Mercredi, Washington et Téhéran se sont déclarés victorieux après avoir conclu un cessez-le-feu de deux semaines, assorti de la réouverture du détroit d’Ormuz, point stratégique pour le transport mondial de pétrole. Israël a exprimé son soutien à cette trêve, tout en précisant qu’elle ne s’applique pas au Liban.
« Une victoire totale et complète. 100 % », a affirmé Donald Trump à l’AFP, précisant que la question de l’uranium iranien serait « parfaitement réglée ». Selon lui, la Chine aurait joué un rôle dans la médiation.
De son côté, Téhéran s’est également proclamé gagnant.

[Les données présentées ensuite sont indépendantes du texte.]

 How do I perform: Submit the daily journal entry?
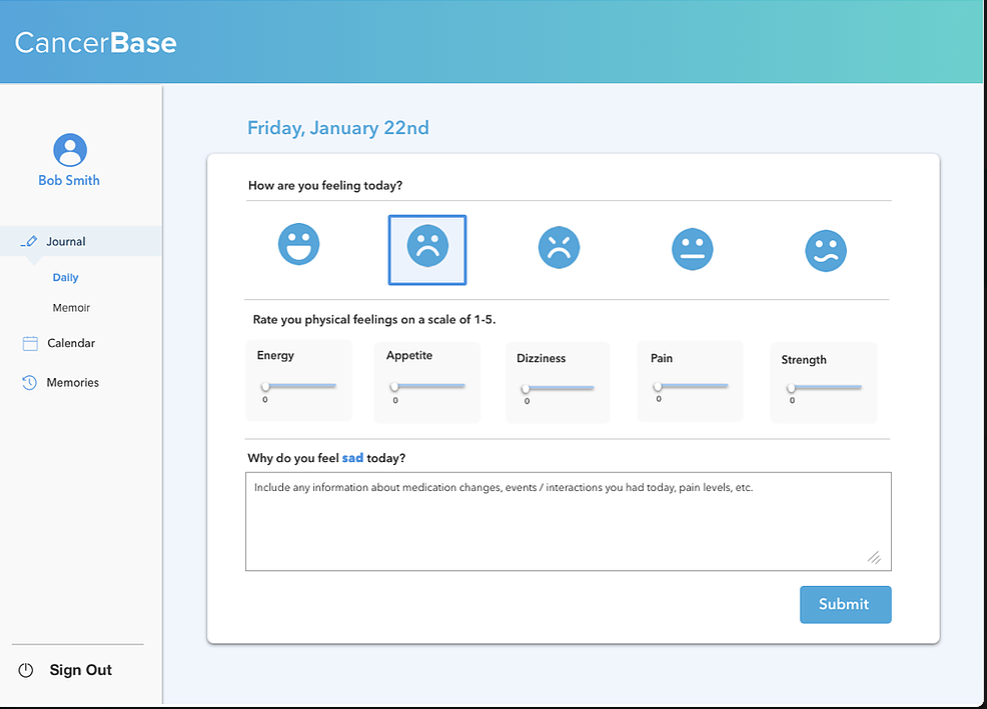(845, 604)
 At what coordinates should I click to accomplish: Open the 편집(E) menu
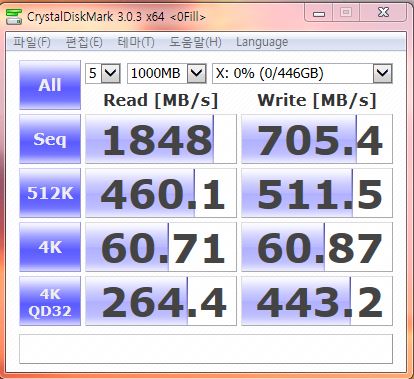point(84,42)
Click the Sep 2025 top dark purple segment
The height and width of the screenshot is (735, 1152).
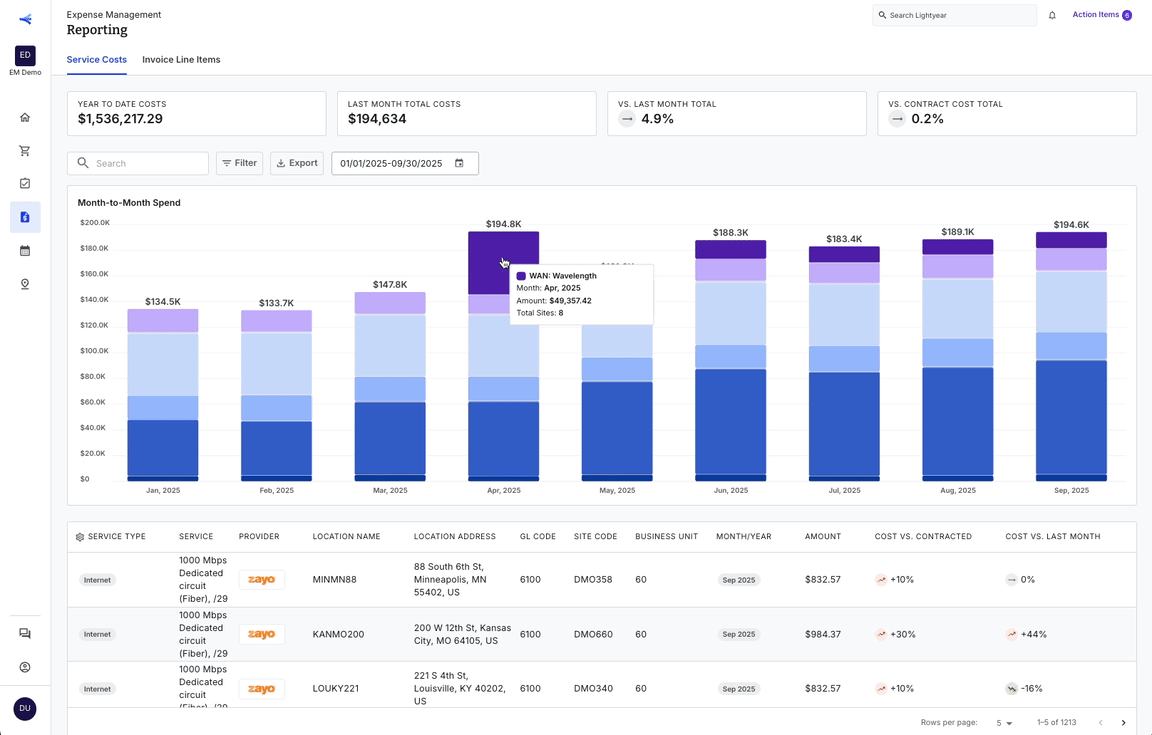(1071, 240)
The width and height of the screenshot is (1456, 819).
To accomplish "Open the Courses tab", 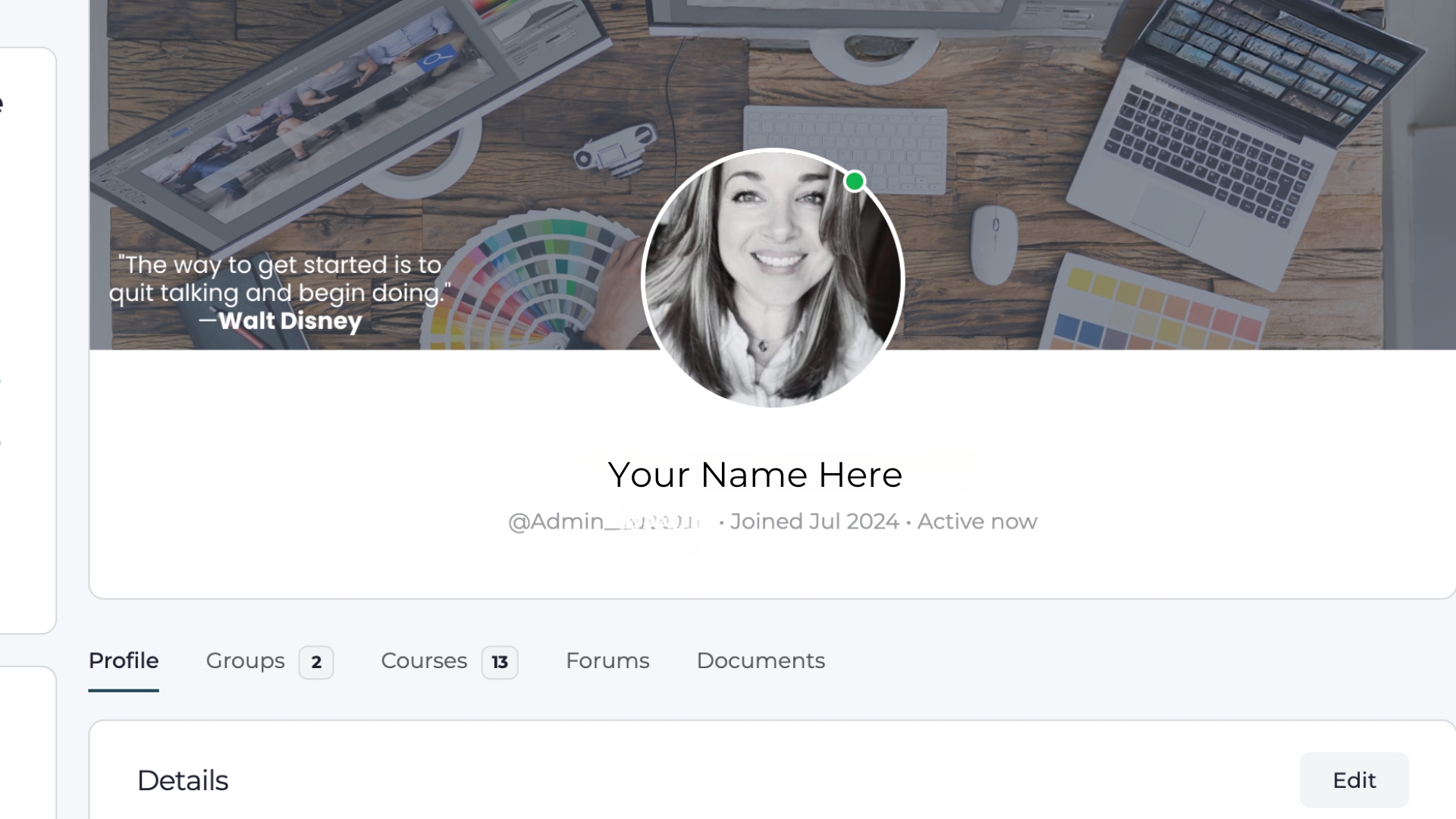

Le Conseil suprême de la sécurité iranien a estimé que « l’ennemi a subi une défaite historique et écrasante ». Les deux parties entameront vendredi des pourparlers au Pakistan, qui joue le rôle de médiateur clé dans la guerre au Moyen-Orient.
Avant l’accord, Trump avait menacé d’attaquer le détroit si l’Iran ne se conformait pas aux ultimatums. Les autorités iraniennes ont confirmé qu’elles rouvriraient le passage maritime « pendant deux semaines » à condition que les attaques cessent, tout en surveillant strictement le trafic quotidien des navires et en réclamant la levée des sanctions.